Charalampos Minasidis


BA in History, BA in Political Sciences, Master in Balkan & Turkish History, Aristotle University of Thessaloniki; MA in The History of Warfare, King's College London

Graduate student

Contact

  • Office: Caffé Medici
  • Office Hours: Monday & Tuesday 16:00-17:30 & by Appointment

Interests


Modern & Contemporary History of SE Europe & Turkey; history of warfare; mobilization; civil-military relations; mass politics; especially the study of war-related mass violence from a political and social perspective within a transnational and comparative framework.

Biography


My research focuses on South East European civil-military relations, mobilizations, and mass politics in the 19th and 20th centuries. My dissertation will study the so-called “war decade” (1912-23) that proved to be a transformative era for Bulgaria, Greece, and the Ottoman Empire. During the “war decade”, all three states engaged in numerous conflicts and mobilized millions of people on both the war and home fronts. The continuous military mobilizations and the foreign interventions radicalized and politicized a generation of war veterans, pushing them towards profoundly different and often opposing political ideologies. In a series of social and political mobilizations, former brothers in arms turn to each other and fought in support of their opposing political allegiances. My studies and research have been funded by the A.G. Leventis Foundation and the UT Department of History.

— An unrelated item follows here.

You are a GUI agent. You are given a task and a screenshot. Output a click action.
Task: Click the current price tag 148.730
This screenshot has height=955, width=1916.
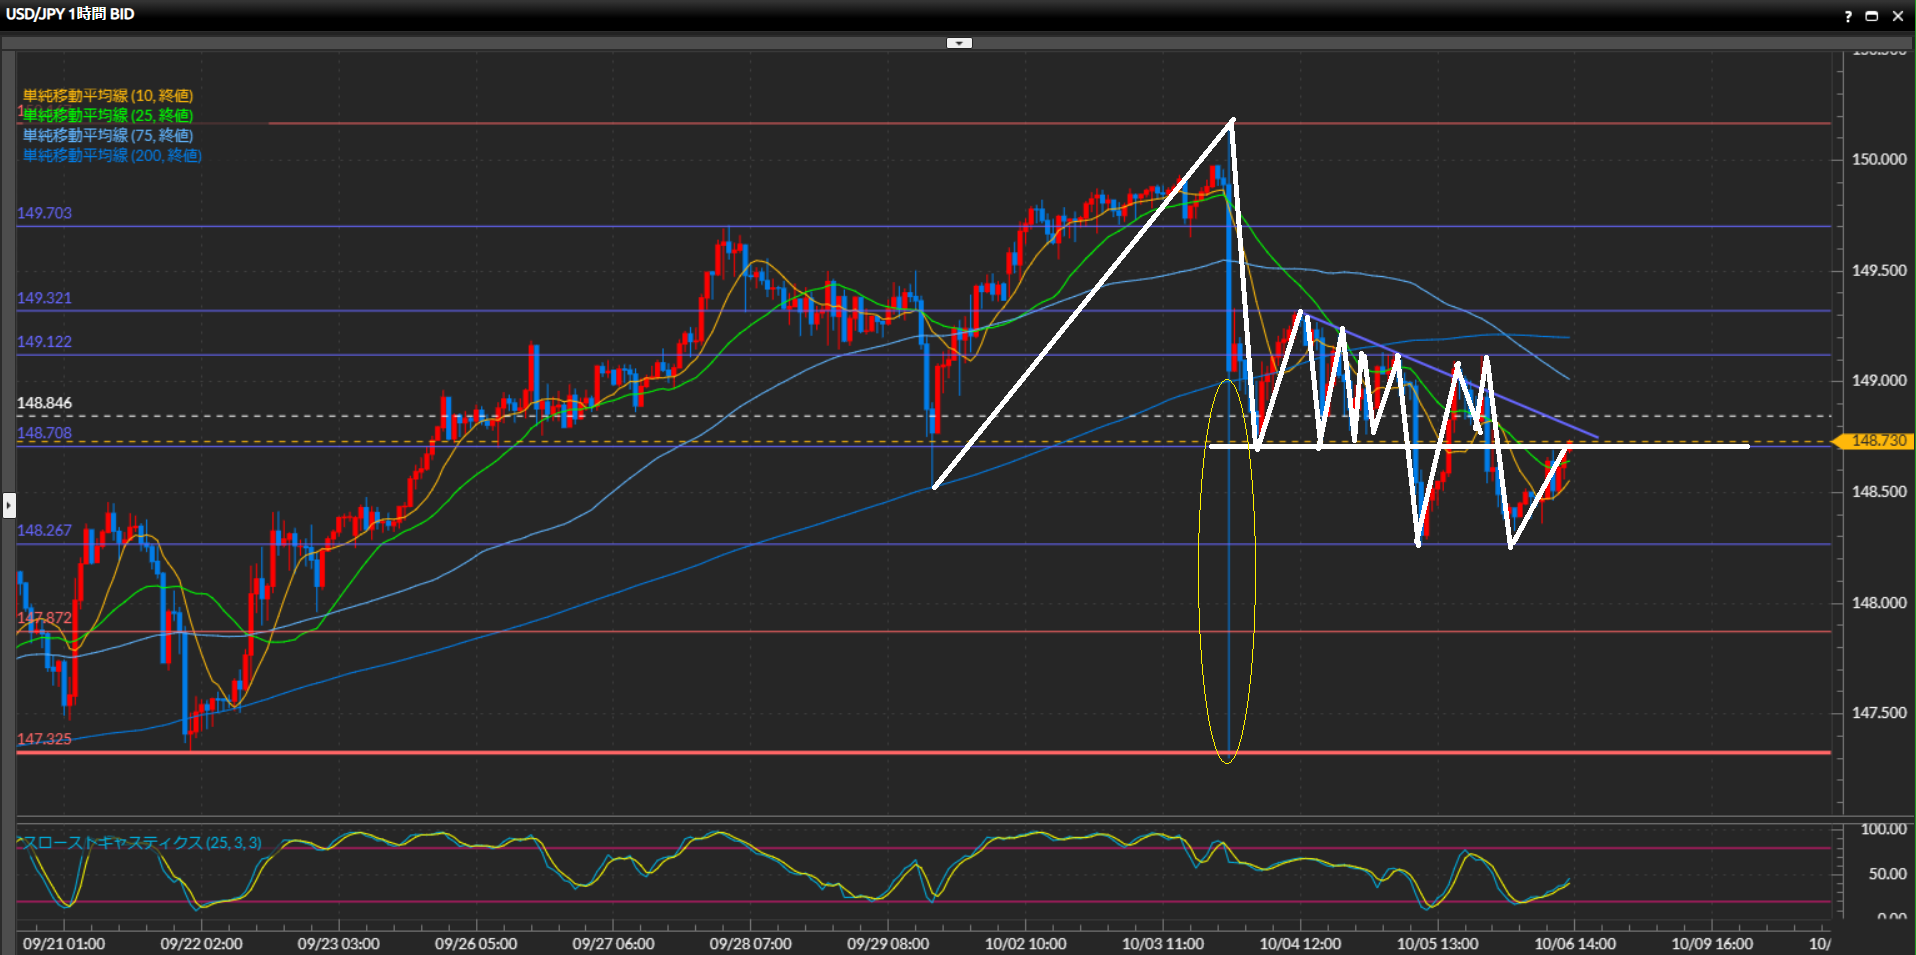coord(1878,441)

I hold a BA in History & Archaeology with specialization in History (2007) and a second BA in Political Sciences (2014) from Aristotle University of Thessaloniki (AUTH), Greece. Moreover, I completed my first Master of Arts (MA) in The History of Warfare (2008) at the War Studies Department at King’s College London, United Kingdom. My master dissertation "The British Military Reaction during the 1974 Crisis in Cyprus" explores the crisis management, the military mobilization, and the evacuation operation planned and executed by the British government and its Armed Forces during the Greek coup and the Turkish invasion of Cyprus. I, also, earned a second Master degree in Balkan & Turkish History (2013) at the School of History & Archaeology at AUTH. My master thesis "The United States Policy on the Macedonian Question, 1944-50" analyzes the development of United States policy and American diplomats’ and officials’ perception of geographic Macedonia and the Macedonian Question. Its adaptation and expansion will be published by the Society for Macedonian Studies (Thessaloniki, Greece), where I worked as a research assistant for five years.